MRD-Nets: Multi-Scale Residual Networks With Dilated Convolutions for Classification and Clustering Analysis of Spacecraft Electrical Signal

The fault detection of spacecraft electronic load systems is a crucial part of the spacecraft prognostics and health management system. To detect the abnormal state of spacecraft electronic load systems, complex electrical signals should be processed rapidly and accurately. For the fault detection of spacecraft electronic load systems, a robust unsupervised clustering analysis method and an accurate supervised classification method are of great importance. However, the traditional machine learning methods have poor performance when processing high-dimensional signal data because of the lack of ability to extract complex features from the signals. Therefore, neural-network-based deep learning (DL) models which can extract features from signals automatically are more suitable in this situation.
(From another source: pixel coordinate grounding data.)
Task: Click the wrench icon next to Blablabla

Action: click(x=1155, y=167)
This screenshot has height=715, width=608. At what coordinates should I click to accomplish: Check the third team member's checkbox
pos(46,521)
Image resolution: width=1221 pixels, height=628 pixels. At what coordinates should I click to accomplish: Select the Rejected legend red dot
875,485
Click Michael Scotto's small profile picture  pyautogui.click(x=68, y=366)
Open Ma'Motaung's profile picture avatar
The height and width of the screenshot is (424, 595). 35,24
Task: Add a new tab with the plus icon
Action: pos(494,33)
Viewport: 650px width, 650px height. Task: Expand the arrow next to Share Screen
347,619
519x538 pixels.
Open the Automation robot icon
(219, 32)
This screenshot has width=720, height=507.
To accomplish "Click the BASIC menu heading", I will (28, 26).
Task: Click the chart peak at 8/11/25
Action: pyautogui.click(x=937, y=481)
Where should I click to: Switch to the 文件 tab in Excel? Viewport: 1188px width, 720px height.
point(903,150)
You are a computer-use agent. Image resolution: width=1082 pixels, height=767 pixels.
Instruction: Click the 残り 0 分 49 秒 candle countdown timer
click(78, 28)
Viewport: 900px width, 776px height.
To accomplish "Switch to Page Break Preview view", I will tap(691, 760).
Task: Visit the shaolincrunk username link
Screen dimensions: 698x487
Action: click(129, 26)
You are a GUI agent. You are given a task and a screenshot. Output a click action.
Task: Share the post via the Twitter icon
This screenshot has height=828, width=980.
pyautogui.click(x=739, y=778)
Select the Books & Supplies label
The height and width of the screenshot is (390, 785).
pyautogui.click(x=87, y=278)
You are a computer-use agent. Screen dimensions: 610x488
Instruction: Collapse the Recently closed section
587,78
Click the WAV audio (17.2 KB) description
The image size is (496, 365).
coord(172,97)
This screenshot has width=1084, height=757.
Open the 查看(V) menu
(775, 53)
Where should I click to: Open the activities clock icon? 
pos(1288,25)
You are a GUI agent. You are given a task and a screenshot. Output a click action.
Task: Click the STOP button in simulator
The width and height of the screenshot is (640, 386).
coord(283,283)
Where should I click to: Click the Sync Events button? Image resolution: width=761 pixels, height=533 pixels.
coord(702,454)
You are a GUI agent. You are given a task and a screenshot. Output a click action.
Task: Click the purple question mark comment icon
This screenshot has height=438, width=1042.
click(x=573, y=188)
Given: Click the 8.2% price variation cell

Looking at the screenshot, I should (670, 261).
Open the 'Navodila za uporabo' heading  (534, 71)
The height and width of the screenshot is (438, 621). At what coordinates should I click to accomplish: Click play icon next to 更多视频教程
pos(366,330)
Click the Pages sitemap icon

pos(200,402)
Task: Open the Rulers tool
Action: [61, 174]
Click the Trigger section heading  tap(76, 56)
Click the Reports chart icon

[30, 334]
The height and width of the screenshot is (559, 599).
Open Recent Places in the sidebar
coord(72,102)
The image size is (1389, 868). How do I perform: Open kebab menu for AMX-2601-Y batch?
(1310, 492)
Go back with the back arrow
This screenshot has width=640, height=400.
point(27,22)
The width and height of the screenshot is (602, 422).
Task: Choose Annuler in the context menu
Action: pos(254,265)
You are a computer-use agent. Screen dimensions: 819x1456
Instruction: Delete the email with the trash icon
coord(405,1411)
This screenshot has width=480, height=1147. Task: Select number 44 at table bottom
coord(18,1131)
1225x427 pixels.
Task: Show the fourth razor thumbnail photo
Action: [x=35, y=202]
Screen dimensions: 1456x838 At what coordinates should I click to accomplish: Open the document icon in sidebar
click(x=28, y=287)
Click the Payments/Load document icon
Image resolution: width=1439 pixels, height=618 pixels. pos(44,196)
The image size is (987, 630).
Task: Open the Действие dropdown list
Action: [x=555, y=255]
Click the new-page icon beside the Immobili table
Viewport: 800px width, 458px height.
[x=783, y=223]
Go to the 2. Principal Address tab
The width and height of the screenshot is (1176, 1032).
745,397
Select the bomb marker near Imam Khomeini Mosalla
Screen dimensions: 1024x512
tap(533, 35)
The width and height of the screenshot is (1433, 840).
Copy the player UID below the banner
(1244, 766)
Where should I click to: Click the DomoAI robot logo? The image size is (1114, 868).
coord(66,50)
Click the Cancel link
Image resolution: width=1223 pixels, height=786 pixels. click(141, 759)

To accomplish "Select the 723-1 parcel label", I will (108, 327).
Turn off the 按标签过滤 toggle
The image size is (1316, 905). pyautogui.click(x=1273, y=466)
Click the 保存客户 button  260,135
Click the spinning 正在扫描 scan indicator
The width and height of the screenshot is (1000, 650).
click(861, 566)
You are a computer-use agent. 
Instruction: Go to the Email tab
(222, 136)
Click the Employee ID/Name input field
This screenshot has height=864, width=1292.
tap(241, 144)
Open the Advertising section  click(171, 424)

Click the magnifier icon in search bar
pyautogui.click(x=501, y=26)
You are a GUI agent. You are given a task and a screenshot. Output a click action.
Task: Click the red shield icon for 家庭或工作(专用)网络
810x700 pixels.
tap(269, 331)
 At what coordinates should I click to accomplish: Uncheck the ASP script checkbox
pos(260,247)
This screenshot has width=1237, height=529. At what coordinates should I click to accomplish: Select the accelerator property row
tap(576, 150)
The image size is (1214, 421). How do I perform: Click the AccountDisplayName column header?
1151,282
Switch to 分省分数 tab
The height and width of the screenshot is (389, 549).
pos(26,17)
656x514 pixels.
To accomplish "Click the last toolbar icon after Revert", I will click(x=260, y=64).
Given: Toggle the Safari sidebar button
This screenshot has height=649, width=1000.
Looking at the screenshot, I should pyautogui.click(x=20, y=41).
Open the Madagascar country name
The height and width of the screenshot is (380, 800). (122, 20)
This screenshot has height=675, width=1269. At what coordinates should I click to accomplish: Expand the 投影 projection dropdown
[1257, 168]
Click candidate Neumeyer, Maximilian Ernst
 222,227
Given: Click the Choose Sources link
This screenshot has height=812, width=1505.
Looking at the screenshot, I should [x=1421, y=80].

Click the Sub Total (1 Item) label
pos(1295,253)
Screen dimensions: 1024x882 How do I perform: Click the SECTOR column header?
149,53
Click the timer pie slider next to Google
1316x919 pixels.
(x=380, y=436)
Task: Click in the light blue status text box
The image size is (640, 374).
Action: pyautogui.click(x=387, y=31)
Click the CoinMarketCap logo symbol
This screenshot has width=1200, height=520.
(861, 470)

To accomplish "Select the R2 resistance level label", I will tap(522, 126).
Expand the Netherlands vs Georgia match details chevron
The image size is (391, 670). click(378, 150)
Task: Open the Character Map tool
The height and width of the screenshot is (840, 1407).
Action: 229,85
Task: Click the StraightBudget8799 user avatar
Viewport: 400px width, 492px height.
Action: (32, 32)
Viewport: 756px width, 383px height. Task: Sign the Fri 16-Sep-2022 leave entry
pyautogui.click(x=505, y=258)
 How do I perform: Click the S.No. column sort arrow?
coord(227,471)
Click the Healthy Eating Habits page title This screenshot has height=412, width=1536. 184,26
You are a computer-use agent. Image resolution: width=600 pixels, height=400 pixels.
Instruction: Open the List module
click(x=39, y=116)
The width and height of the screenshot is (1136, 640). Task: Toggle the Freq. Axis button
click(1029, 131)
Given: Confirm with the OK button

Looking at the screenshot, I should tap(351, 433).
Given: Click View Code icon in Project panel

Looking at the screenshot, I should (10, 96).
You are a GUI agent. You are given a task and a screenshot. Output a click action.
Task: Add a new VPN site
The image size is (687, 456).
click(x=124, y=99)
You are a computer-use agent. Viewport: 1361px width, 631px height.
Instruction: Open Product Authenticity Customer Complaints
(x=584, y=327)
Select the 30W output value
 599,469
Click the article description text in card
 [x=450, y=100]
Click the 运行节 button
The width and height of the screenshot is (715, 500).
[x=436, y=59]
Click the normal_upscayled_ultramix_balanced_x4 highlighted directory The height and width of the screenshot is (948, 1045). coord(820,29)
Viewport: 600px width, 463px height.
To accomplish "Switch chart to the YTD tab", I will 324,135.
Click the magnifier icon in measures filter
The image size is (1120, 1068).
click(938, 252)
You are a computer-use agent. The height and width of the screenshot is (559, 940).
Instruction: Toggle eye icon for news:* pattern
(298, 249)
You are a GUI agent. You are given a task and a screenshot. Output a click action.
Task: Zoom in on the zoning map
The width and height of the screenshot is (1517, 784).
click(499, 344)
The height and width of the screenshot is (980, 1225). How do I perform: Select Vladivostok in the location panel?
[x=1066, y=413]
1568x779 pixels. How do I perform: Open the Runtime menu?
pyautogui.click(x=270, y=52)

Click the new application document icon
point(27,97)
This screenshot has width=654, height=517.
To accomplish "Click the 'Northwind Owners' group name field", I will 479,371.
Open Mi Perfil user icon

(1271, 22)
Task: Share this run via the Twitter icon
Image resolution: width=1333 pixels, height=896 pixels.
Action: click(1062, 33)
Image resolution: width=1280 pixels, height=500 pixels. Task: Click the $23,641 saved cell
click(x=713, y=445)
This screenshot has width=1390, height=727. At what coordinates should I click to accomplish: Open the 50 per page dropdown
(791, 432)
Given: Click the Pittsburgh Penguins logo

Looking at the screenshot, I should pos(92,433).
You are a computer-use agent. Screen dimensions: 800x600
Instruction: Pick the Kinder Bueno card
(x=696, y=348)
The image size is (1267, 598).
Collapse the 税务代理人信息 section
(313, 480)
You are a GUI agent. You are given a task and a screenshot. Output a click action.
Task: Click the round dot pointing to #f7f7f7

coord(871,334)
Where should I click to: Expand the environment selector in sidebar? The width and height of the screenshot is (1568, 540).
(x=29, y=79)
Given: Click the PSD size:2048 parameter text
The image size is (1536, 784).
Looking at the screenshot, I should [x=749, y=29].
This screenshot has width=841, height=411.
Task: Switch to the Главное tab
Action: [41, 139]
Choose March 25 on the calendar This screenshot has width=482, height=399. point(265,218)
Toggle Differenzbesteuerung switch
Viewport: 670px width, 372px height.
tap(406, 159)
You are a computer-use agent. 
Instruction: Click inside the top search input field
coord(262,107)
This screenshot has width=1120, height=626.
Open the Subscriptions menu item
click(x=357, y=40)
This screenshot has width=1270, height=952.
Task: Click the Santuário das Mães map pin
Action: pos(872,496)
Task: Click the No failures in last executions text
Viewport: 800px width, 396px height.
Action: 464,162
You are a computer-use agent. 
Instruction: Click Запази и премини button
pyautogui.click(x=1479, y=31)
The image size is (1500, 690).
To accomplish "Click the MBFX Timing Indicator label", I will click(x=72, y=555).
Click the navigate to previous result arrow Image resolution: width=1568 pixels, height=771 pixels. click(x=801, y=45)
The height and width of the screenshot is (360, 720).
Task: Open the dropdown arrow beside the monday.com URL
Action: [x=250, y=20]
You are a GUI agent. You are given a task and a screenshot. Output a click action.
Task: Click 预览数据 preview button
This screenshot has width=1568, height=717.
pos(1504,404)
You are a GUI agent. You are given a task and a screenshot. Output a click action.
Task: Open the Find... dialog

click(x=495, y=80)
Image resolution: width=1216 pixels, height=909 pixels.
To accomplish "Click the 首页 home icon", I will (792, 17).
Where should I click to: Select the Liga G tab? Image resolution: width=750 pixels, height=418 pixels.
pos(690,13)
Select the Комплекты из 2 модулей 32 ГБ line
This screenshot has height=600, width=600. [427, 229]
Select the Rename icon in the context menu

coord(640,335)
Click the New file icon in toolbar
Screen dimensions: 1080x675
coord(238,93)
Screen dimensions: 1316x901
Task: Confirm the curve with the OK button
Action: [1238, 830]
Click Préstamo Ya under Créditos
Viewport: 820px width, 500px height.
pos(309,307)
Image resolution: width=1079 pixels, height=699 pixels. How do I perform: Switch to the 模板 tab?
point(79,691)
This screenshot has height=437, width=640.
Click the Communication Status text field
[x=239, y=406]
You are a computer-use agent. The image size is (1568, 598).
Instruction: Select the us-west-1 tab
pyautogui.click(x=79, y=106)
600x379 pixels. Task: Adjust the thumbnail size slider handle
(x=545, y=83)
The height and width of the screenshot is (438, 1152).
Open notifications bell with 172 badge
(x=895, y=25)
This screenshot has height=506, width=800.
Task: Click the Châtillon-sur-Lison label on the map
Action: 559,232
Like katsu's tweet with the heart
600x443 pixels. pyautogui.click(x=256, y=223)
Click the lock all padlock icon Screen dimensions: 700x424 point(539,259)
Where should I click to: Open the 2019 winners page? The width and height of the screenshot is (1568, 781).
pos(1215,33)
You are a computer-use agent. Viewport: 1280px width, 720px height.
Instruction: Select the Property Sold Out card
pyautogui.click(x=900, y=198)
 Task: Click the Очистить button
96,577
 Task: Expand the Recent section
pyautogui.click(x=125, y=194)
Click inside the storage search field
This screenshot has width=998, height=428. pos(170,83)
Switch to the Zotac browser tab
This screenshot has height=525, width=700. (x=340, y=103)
In this paper, a novel convolutional neural network (CNN) module, the multi-branch residual module with dilated convolutions (MRD module), is proposed to extract multi-scale features from the electrical signal. Then, a well-designed CNN model named MRD-CNN is presented for the supervised classification task of signal. Furthermore, for the unsupervised clustering task, the clustering variational autoencoder with MRD modules (MRD-CluVAE) is proposed. The MRD-CluVAE can extract high-quality features from signal data and output the clustering results directly. To evaluate the performance of the proposed models, comparisons among the proposed models and other baseline algorithms are carried out. The experimental results show that the MRD-CNN model achieves higher classification performance and stability, while the MRD-CluVAE has a higher clustering accuracy than other algorithms. These methods can be utilized to resolve the classification and recognition problems of spacecraft electronic load signals.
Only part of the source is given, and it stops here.